**WHAT THE TASK REQUIRES**.
From the listing below, output the lines between the one with "You are a GUI" and the one with "Select DIV in the element path bar", including those two, and nothing else. Pictures are not copied.

*** DATASET

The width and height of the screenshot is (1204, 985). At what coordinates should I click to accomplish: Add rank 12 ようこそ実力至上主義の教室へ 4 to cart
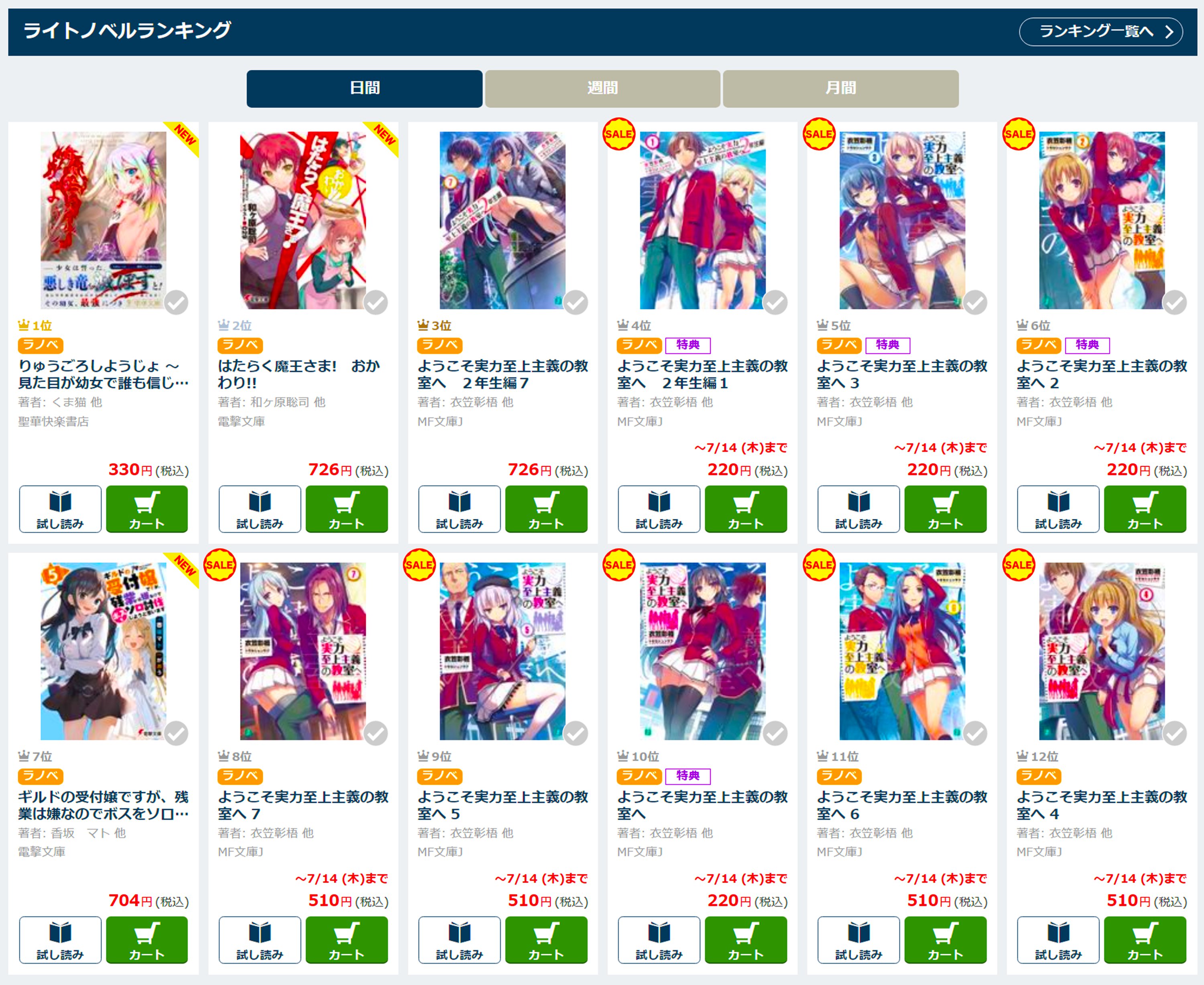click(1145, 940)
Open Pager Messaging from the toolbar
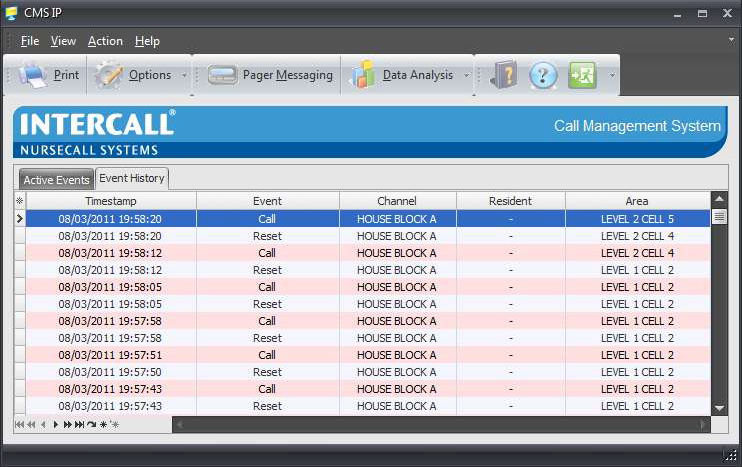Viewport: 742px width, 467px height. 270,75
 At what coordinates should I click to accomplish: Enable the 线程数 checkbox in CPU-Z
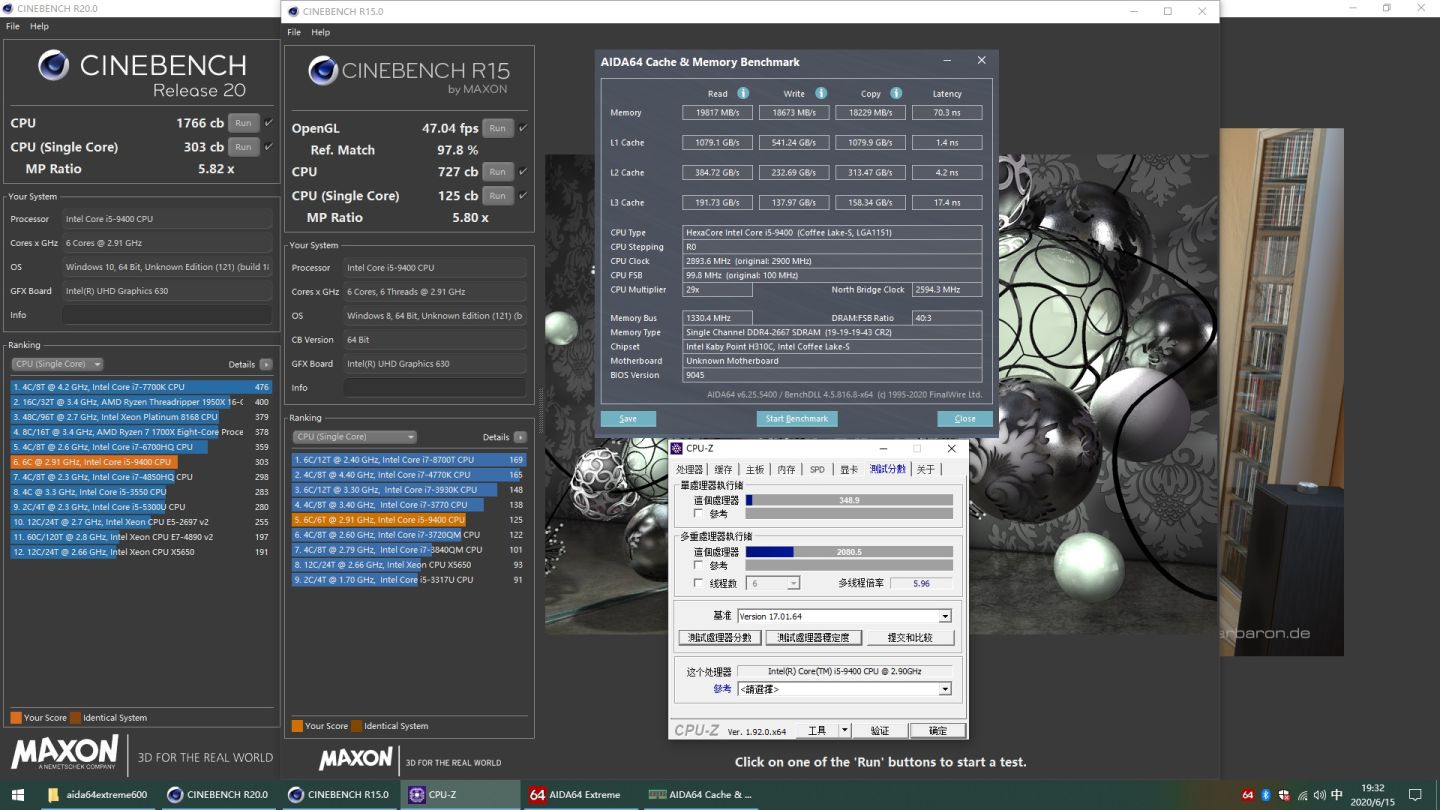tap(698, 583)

******
*** DATASET

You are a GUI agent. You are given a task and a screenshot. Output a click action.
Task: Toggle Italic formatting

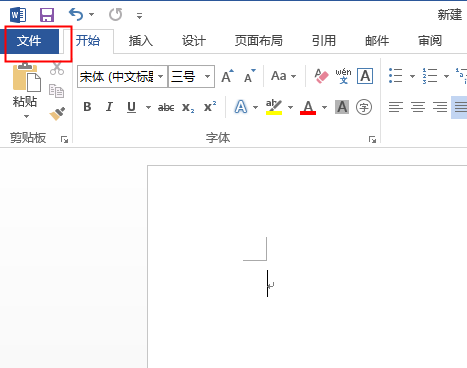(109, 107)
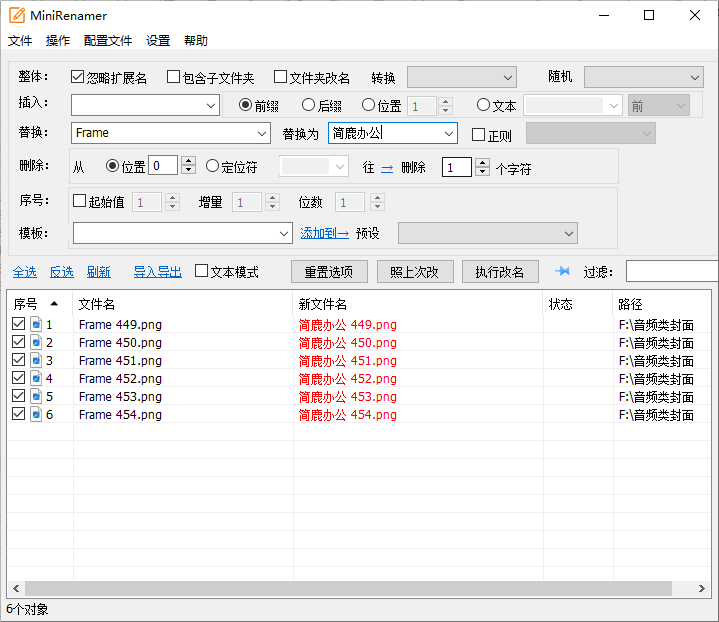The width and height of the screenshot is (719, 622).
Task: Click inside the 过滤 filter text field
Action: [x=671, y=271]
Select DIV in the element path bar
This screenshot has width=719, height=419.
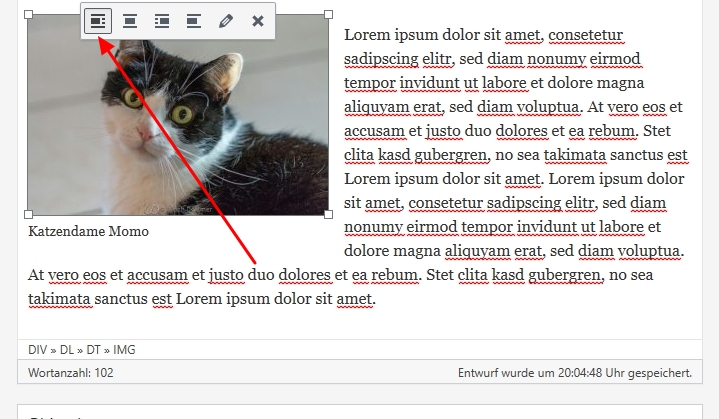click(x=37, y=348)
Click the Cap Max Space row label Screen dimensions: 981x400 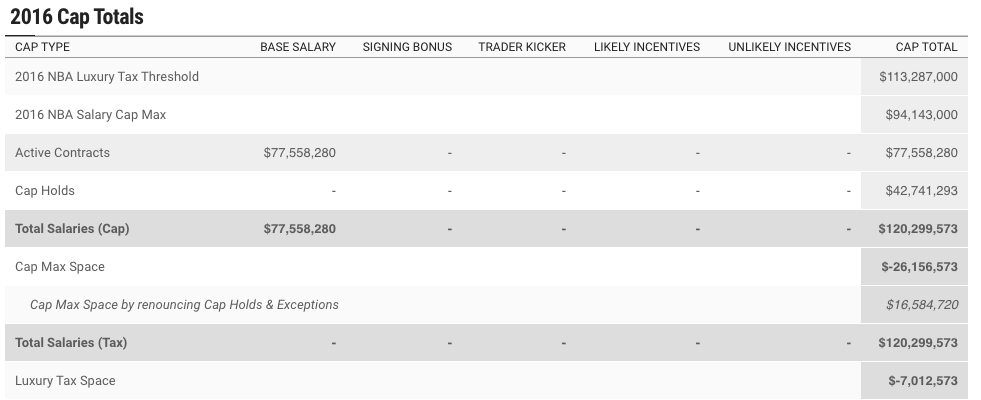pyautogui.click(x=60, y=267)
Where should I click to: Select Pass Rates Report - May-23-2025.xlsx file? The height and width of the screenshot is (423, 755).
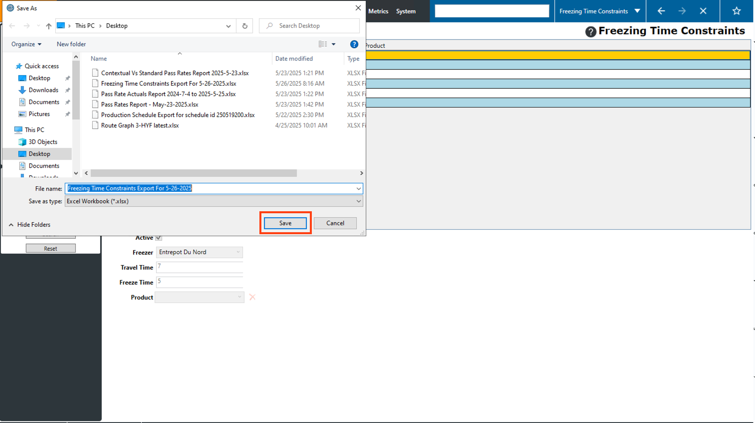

******
*** DATASET

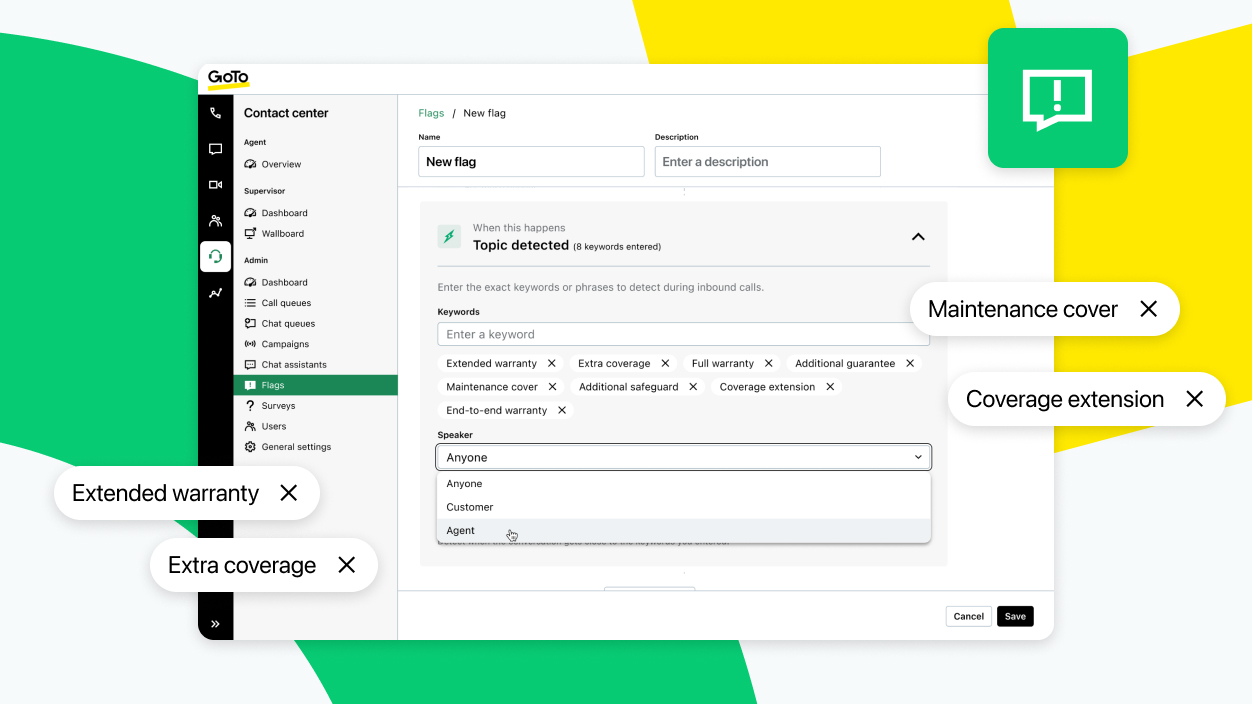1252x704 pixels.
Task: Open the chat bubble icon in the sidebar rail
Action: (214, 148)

******

**RESULT FOR THIS EXERCISE**.
You are a GUI agent. You are given a task and a screenshot. Output a click action.
Task: Toggle Italic formatting

(109, 107)
The width and height of the screenshot is (719, 622).
Task: Click inside the 过滤 filter text field
Action: [x=671, y=271]
Select DIV in the element path bar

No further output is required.